May 5th, 2011
12:35 PM ET
A new study finds that foreign-born Hispanics living in the U.S. experience significantly less stress than American-born Hispanics.
The study, published last month in Du Bois Review: Social Science Research on Race, concludes that in addition to education and income disparities, higher levels of chronic stress among Hispanics and African-Americans leads to worse health outcomes in those populations.
But foreign-born Hispanics showed lower levels of stress, similar to whites, while American-born Hispanics showed higher levels of stress, similar to African-Americans, the study showed.
Participants answered questions about job satisfaction, financial strain, discrimination, personal relationships, and violence, ranking their experiences on a scale.
Researchers also took a more objective inventory of significant life events causing stress, such as whether a child had died or if a home had been burglarized.
Stress had a similar effect on all racial ethnic groups – no racial group’s health was found to be more vulnerable to stress than any other group – but the actual amount of stress did vary significantly, with African-Americans experiencing the most stress on average.
Higher levels of chronic stress lead to worse health outcomes, the study finds.
Dr.

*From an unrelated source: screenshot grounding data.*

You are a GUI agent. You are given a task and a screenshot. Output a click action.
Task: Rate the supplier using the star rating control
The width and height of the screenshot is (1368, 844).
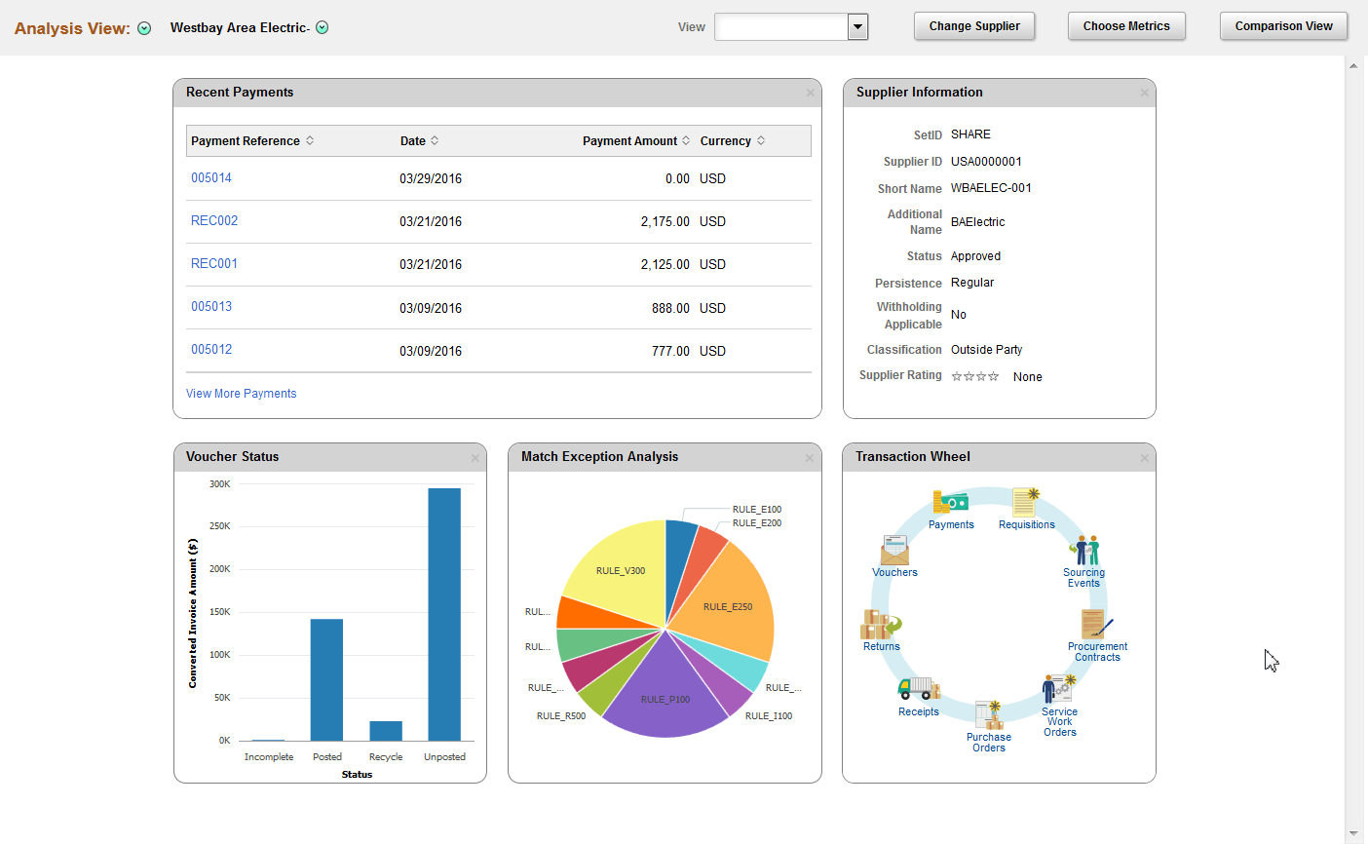[x=974, y=375]
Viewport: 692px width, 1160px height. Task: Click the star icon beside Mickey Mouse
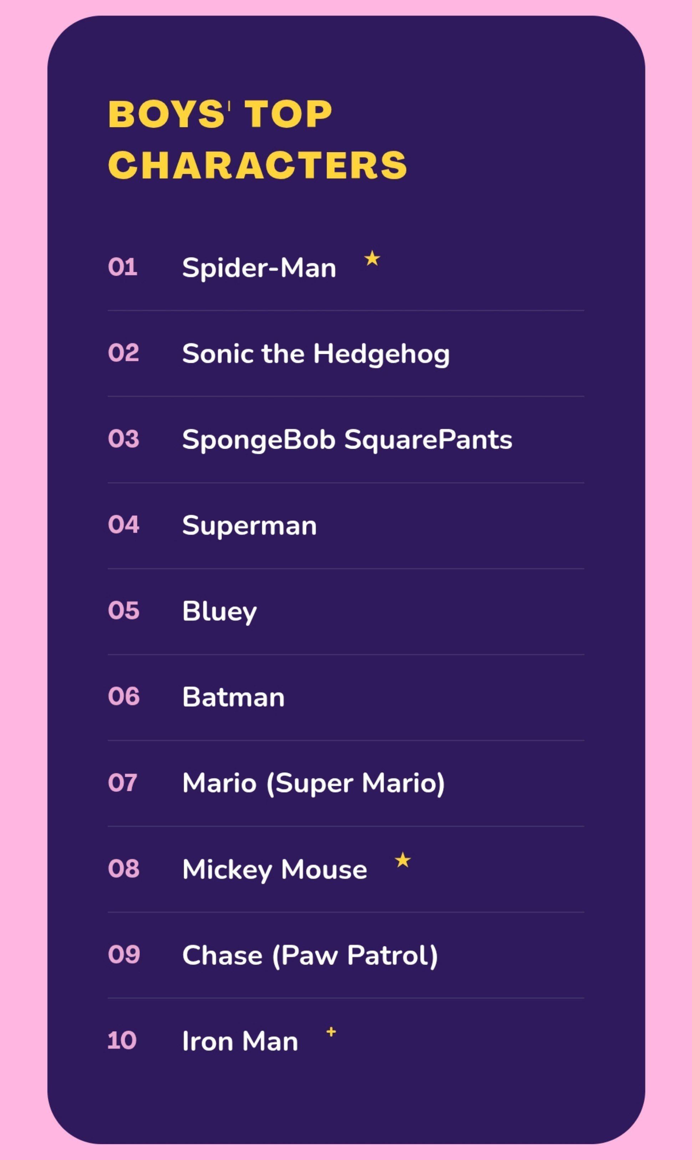[403, 860]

David Williams, the senior author, says he expected foreign-born Hispanics to have lower levels of stress than American-born Hispanics because previous studies have shown that all immigrants – including Hispanics, Whites, Blacks, and Asians – have better health than their native-born counterparts.
What’s surprising about the findings, Williams says, is just how much more stress those born in the U.S. experience compared with their immigrant counterparts.
In seeking an explanation, the study cites the possibility of a stronger social support network among recent immigrants, and a positive outlook on their opportunities.
“In spite of the difficulties faced in the new society, they are nonetheless comparing their opportunities in the U.S. with the opportunities they had in the country where they came from,” says Williams, “and therefore they focus more on opportunities and see the glass as half full and not half empty.”
The study was conducted by Harvard School of Public Health researchers using data from 3,105 adults in the Chicago Community Adult Health Study.